"Certainly, my dear, certainly; I will go after her to-morrow; forgive me, Matilda, that I have not thought of this before, but I think if you are relieved of part of your labor for a while, your health will improve."

The poor wife smiled sadly, and pulling down a stalk laden with buds from an adjacent rose bush that stood waving on a flowery bank beside them, and pointing to a crimson bud enclosed in its casing of green, she said, "Charles, is not that a beautiful bud?"

He looked at it and answered in the affirmative.

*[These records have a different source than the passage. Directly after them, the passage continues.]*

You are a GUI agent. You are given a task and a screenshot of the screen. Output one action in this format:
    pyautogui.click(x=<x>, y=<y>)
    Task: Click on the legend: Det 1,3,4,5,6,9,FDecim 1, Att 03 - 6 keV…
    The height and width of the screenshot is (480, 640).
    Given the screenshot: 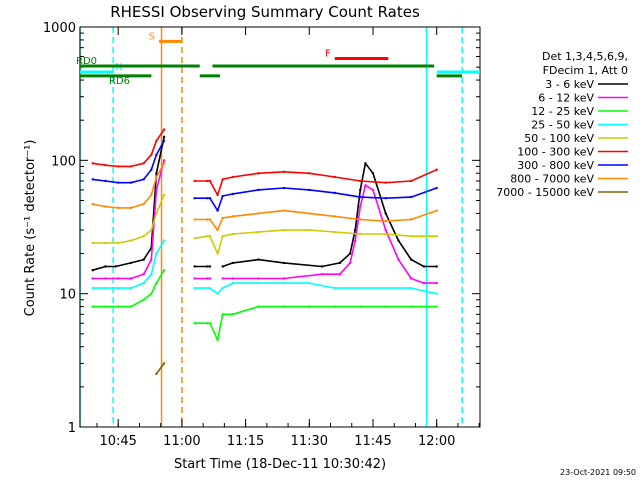 What is the action you would take?
    pyautogui.click(x=562, y=124)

"Do you think it will ever bloom?"

"I see no reason why it should not, it looks as promising as any one upon the stem."

"But look a little closer, do you see that little worm gnawing at the very heart and sapping the secret springs of its life?"

Her husband gazed tearfully upon her, and she felt she was understood; and then pressed her to his heart in a passionate, fond embrace, and spoke words of comfort, and of hope and of life.

The wife smiled faintly upon him, and replied:

"Even now there is such a weariness in my limbs that I do not feel as though I scarcely can reach our little cottage home, where we have spent so many happy hours together."

They called their little Frank, who bore his grandfather's name, and Willie, for the youngest was named for her dear brother, and pursued their way silently to the house, each wrapped in their own meditations.